John Darnielle, Friday, 5 July 2002 00:00 (twenty-one years ago) link

well yes john if "for me" means exactly the thing i am fighting: i wish it were true that these two usages were even EQUAL in the critical whatever (half vs half), but they are not. the one i object to is everywhere; the one that actually leads to thinking about why someone decides to listen to someone else, or to sound like someone else, is almost never followed up... this is why i object to it, it's shutting a door you're pretending to open, rendering passive something that only has interest at all when it's active

the ppl an artist influences are the ones who go on to do nothing but listen passively; the ones who go on to do things themselves are the ones s/he NO LONGER influences

mark s, Friday, 5 July 2002 00:00 (twenty-one years ago) link

the position of the stars = time for bed

mark s, Friday, 5 July 2002 00:00 (twenty-one years ago) link

Well then for the record let me state that

1) when I talk about influence I am talking about what an artist does with his/her models -- how he/she puts them into play, NOT describing some situation in which say Ian Curtis flexes his scrawny muscles FROM THE GRAVE

2) when I am describing somebody who has elected to model themselves after another and not done something interesting with it I tend to use the word "damage" and urge others to do likewise and

3) there is a need for more vodka around here, who's with me

John Darnielle, Friday, 5 July 2002 00:00 (twenty-one years ago) link

and good-night to you sir as for me well it's early yet out here in the humid flyover

John Darnielle, Friday, 5 July 2002 00:00 (twenty-one years ago) link

I went through the big classic rock faze in jr high and of course loved the Doors. The records sounded neat to me. Howevah, I never paid the lyrics much attention. Then, some time after this faze passed, I picked up (one of?) Jim's poetry book(s?) on a whim and made the mistake of actually reading some of it. Then I went back and took a serious listen to their records (er, the lyrics) and had a good laugh.

I do not hate the Doors.

I do not exactly love them either.

I am not ashamed to say that I once loved them.

Plus: Had the Doors never happened, Kyle MacLachlan would've never been able to play Ray Manzarek in a funny movie like The Doors.

Andy K, Friday, 5 July 2002 00:00 (twenty-one years ago) link

I'll take the vodka, but I'm out here. *cries*

Norman this is heresy...Ned back me up here

I am much more of a Cure fan than an Echo fan, to be sure -- whereas I scrounged Napster and the like for every last Cure rarity I could find, I just let the Echo box set do that for me, see. And I'm much more prone to putting on Faith than Heaven Up Here etc. -- but I fully sympathize with where Norman is coming from. My good friend Karen feels the same way; Echo were one of 'her' bands when growing up in the eighties, though I'd have to ask her to delineate the full reasons why she has said preference (then again, she might find the thread and do that for me!).

Suffice to say that Echo have their own particular brilliance I will not deny. But Bob and company are on a higher plane for me. :-)

Ned Raggett, Friday, 5 July 2002 00:00 (twenty-one years ago) link

Oddly enough, while I was mentioning to Julio that part of my aversion to the Doors was most likely association in my mind with the meatheads who would yell "FAGGOT" out of moving cars, I just got back from the hardware/home improvement store--surely the refuge of the macho tough guys of today--and what were they playing but The Cure? The Cure: the next gen Doors?

________________________________________

To-do list.
1) In the thread, what word does John Darnielle use for someone who modeled themselves after another artist and did nothing interesting with it?
2) Print the passage of the thread from "3) there is" up to and including "a good laugh.".

Record list.
________________________________________

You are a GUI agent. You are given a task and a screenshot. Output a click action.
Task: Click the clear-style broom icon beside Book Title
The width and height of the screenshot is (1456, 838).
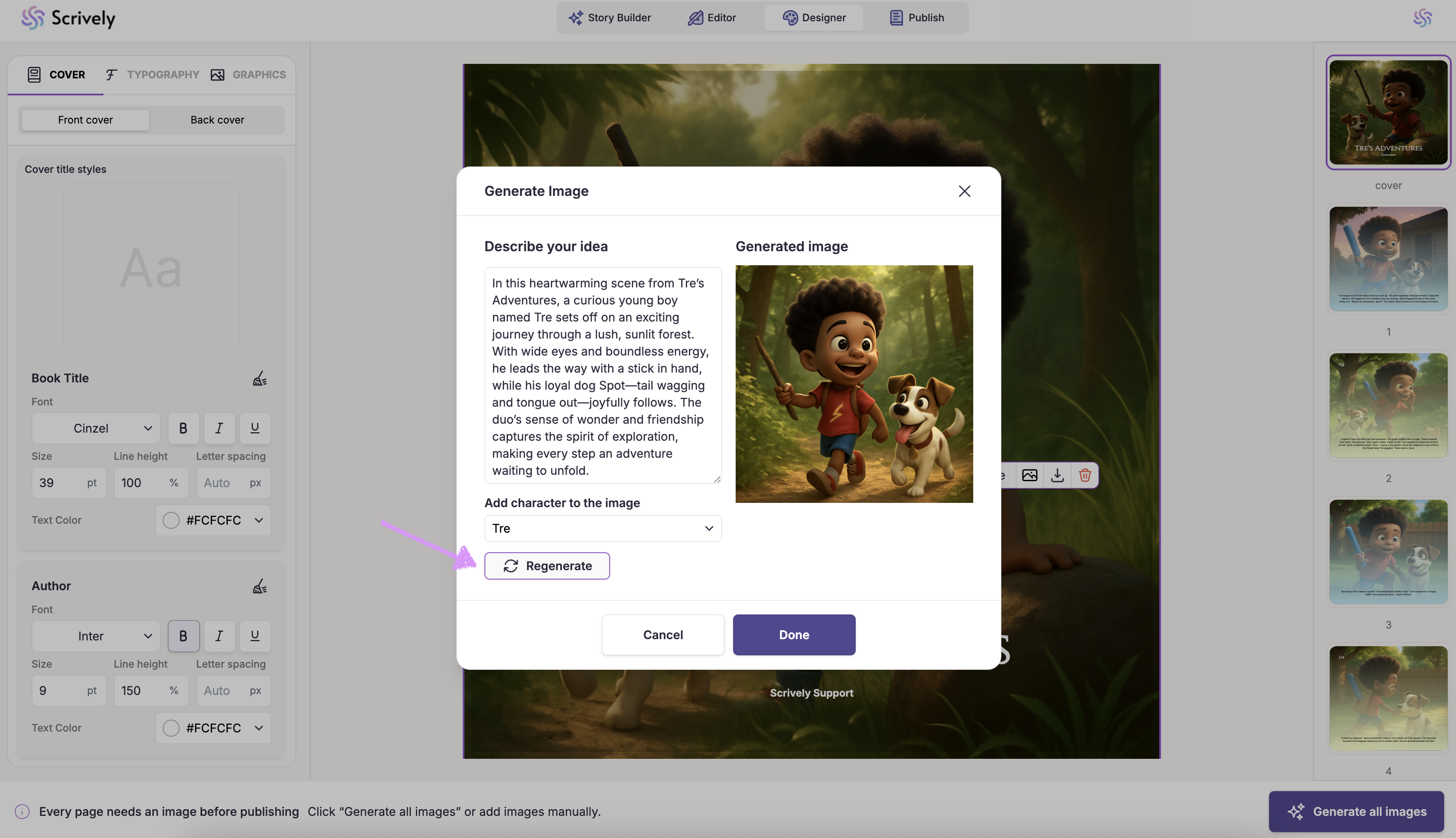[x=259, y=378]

________________________________________

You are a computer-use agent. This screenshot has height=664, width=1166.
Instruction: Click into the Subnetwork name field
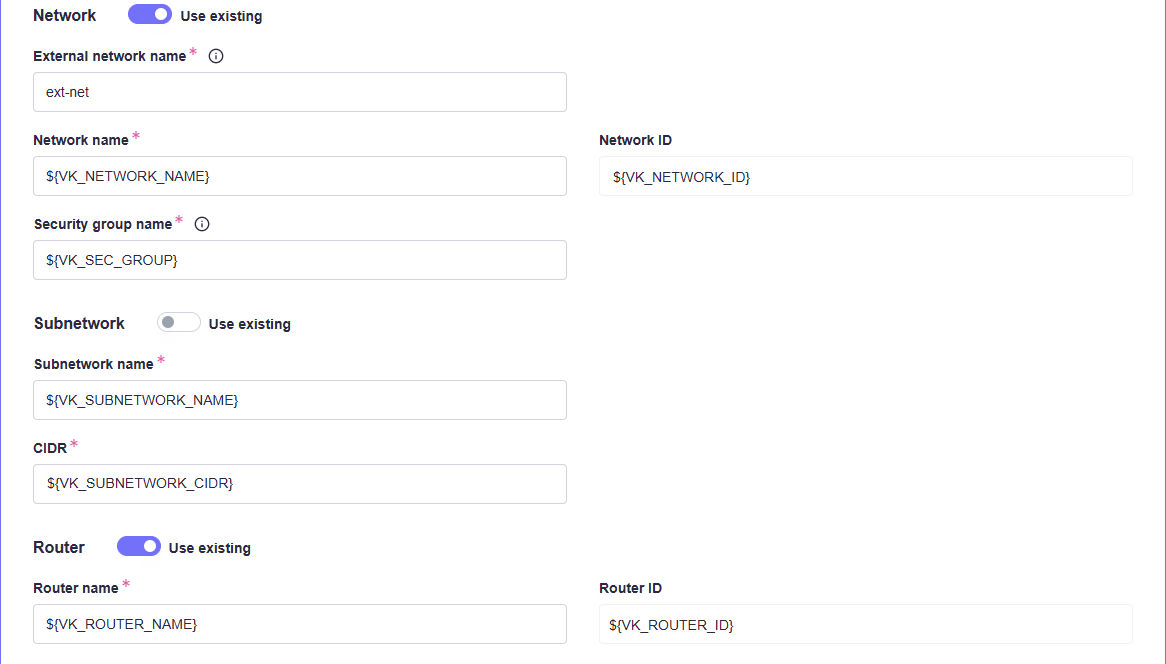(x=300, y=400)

________________________________________

Task-by-task results.
1) "Damage."

2)
3) there is a need for more vodka around here, who's with me

John Darnielle, Friday, 5 July 2002 00:00 (twenty-one years ago) link

and good-night to you sir as for me well it's early yet out here in the humid flyover

John Darnielle, Friday, 5 July 2002 00:00 (twenty-one years ago) link

I went through the big classic rock faze in jr high and of course loved the Doors. The records sounded neat to me. Howevah, I never paid the lyrics much attention. Then, some time after this faze passed, I picked up (one of?) Jim's poetry book(s?) on a whim and made the mistake of actually reading some of it. Then I went back and took a serious listen to their records (er, the lyrics) and had a good laugh.